- Workers are switching jobs at a 4.1% rate, an increase since the Great Recession when workers switched jobs at 2.3%, according to an Indeed Hiring Lab report released Feb. 11. The report attributed the increase to a stronger economy.
- Job switching is highest in industries such as accommodation and food services and administrative and support services. It's less likely to occur in education, utilities, health services and manufacturing industries.
- When workers switch jobs, they generally relocate to a new industry, though this has been typical throughout the past decade, Indeed said.
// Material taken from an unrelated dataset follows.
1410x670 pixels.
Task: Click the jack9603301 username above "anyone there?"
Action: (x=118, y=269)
People with an employment record of multiple short-lived jobs used to raise "red flags" with recruiters. But multiple jobs on a resume aren't as big a taboo as they once were, according to respondents in an iHire survey. More than half of the 1,000 active and passive job seekers polled said they've left a job in the past five years, 75% said they planned to stay in their current job no longer than five years, and 31% are looking at changing jobs within the year. Based on these survey results, workers are less fazed about appearing to be job-hoppers.
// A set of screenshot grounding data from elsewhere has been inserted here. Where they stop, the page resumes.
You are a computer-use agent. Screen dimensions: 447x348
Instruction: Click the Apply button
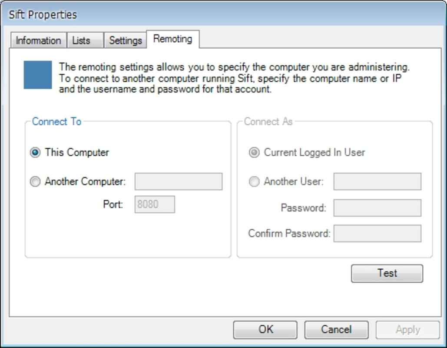tap(407, 329)
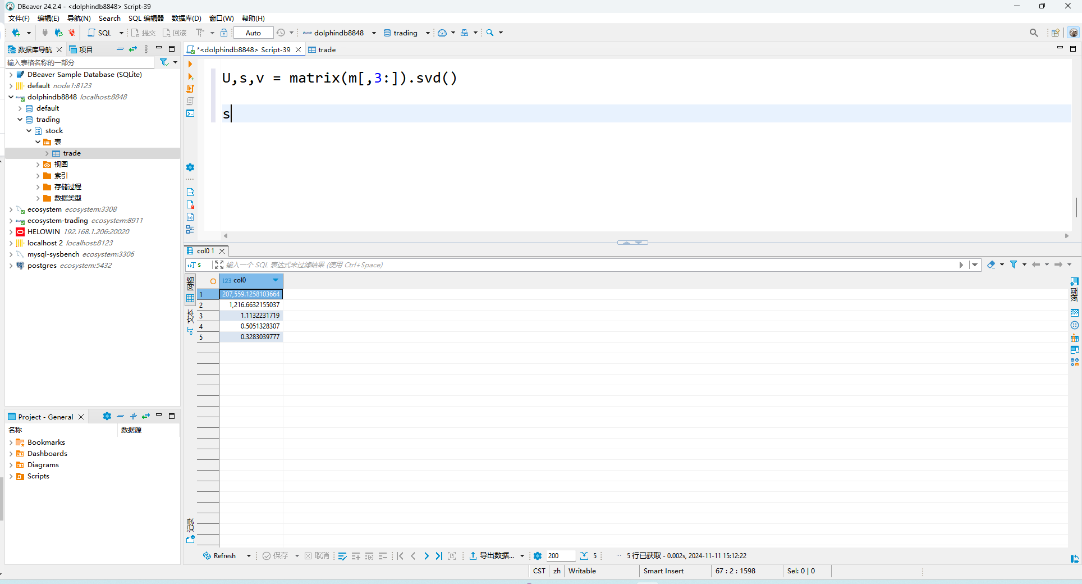Open the Search menu
Image resolution: width=1082 pixels, height=584 pixels.
pos(109,19)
Respondents in a June 2019 Akumina study are also feeling confident about leaving a job in a relatively short time; 75% of them said they feel that job switching multiple times actually helped boost their career. And 40% admitted to having four or five jobs since graduating from college or high school. Despite these results, the respondents said that they recognize the importance of professional growth within a current job and believed that staying onboard for 12 to 24 months was reasonable.
Millennials and Gen Zers, who have worn the moniker of job hoppers for some time are shaking the job-switching label, a recent Zapier survey showed. According to the poll, respondents in both generations said they want to stay with their current organization for some time. In fact, they're spending their off-hours engaged in work-related communication.